Bill planned this trip around linking up with various family and friends, and now we are a hop, skip and a jump away from his brother and sister-in-law, who run the post office in Branxton. We turn south-east and drive for a couple of hours.
Branxton is at the northern end of Wine Country Drive and is the northern gateway to the world renowned Hunter Valley. Towns are clustered closely together in this area – which is dotted with small and large wineries, specialist restaurants, galleries, and craft and antique shops. The area is green gently rolling hills, covered of course, mostly with vineyards. Shiraz and Semillon, Chardonnay, Cabernet Sauvignon and Pinot Noir are some of the varieties grown here.
Many Sydney-siders come to the Hunter Valley for a weekend. Readers may recognise long established wine-makers such as Drayton, Lindeman, McWilliams Mount Pleasant, Tulloch, Lake’s Folly and Tyrrell. Newer plantings from the likes of Brokenwood Wines, Don Francois, Allandale, Petersons and Bimbadgen can also be found.
The Wine Wankers is a fun blog that I enjoy following, and last December they featured a post on a trip to the launch of the Brokenwood Graveyard Shiraz. It was a fun day, and you can read more about that here: http://thewinewankers.com.au/2013/12/17/brokenwood-graveyard-launch-i-just-wanna-commute-to-my-destination-in-a-civilised-manner/
One of the items in Branxton of great interest to me is Leconfield House. It was built in 1872 for Reginald Wyndham, son of George Wyndham, founder of the winery Wyndham Estate. The home is a white two-storey brick home with a red corrugated iron roof, stone foundations quarried near-by and hand made bricks made and fired on site. Many, many years ago I knew the couple who owned it as a private home, and had the pleasure of visiting there. I love these stately old homes, with their large rooms, high ceilings and fireplaces, and it is such a delight that the people who subsequently bought it were able to renovate it, and now run it as a B&B. One weekend, a group of us booked out every room, all five of them, and had a wonderful couple of days living it up in grand style. (http://www.leconfieldhouse.com.au/)

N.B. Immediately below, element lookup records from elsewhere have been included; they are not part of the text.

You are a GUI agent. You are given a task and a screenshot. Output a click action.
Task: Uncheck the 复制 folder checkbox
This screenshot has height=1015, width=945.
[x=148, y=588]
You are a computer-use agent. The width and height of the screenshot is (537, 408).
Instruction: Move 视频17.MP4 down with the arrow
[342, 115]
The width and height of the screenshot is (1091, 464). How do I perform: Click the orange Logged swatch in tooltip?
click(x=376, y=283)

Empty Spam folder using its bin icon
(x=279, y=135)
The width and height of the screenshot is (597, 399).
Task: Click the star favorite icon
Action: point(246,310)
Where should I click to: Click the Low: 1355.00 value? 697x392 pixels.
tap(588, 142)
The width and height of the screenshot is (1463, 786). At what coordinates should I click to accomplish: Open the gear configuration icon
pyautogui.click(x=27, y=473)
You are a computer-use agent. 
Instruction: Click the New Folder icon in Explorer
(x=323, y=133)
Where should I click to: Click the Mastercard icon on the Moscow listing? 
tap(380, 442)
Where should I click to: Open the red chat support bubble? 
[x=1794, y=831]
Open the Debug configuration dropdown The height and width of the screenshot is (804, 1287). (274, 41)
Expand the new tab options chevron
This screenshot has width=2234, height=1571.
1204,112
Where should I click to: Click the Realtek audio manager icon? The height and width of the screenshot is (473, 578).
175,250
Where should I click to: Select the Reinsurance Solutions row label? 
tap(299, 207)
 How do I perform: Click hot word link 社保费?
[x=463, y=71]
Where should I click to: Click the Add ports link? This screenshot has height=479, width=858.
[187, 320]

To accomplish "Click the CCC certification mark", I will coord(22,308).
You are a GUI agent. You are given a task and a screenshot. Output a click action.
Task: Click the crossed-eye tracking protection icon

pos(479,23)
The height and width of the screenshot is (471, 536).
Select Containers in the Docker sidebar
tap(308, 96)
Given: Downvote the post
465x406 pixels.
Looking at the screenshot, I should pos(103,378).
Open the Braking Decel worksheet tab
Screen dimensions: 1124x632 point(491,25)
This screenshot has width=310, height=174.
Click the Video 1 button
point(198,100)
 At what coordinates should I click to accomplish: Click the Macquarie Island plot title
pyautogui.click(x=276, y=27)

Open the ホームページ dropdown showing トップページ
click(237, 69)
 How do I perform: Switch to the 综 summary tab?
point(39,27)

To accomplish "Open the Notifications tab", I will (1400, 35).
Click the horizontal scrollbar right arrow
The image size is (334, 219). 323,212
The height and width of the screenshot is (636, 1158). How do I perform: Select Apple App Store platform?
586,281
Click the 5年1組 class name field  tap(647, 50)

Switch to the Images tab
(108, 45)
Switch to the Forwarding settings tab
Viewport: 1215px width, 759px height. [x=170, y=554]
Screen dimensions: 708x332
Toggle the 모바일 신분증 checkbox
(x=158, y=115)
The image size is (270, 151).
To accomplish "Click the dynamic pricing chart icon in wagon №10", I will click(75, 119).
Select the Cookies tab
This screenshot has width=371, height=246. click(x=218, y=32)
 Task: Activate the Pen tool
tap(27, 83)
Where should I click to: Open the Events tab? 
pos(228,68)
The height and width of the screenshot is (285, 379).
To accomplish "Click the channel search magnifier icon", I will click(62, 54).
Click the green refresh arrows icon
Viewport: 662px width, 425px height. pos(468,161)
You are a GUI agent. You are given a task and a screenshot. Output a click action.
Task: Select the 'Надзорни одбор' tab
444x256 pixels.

Back with the in-laws, we had a “home night”, dining and drinking and watching a bit of television. The next morning Bill and his brother headed off to watch a golf pro-am championship that was on that weekend at Branxton. On a previous visit, there had been an opportunity for regular golfers to play a round with the professionals. Sister-in-law and I called in on our way elsewhere, just in time for me to see Bill duff his first shot of the day. Bill plays an awful lot of golf, several times a week; and he has been playing at least once a week for thirty years. I don’t often go to watch him, and seeing this particular shot did make me wonder whether, “Honey, I’m off to golf” is actually just a cover for some other activity he doesn’t want me to know about 🙂
On this day, sister-in-law and I headed for a glass blowing studio – the Ogishi Craft Centre. http://www.ogishi.com.au/ The workmanship and design were divine, and I hoped to get something handmade for the apartment here. I was out of luck for what I wanted, but I managed to get a nice gift for her, in time for her sixtieth birthday the next weekend. Anyone visiting these areas is recommended to take time away from the wineries and explore what the various artisans have on offer, and Ogishi offer an on-line store also.
All along our trip, the pets have been as much a personality as our hosts. This couple used to own a pet shop, and the house used to be full of dogs and cats and other assorted animals – including a rat if I remember correctly. All of them have died over the years, yet on this weekend they were baby-sitting a miniature collie dog for a friend. So we weren’t without animal company on this stop either!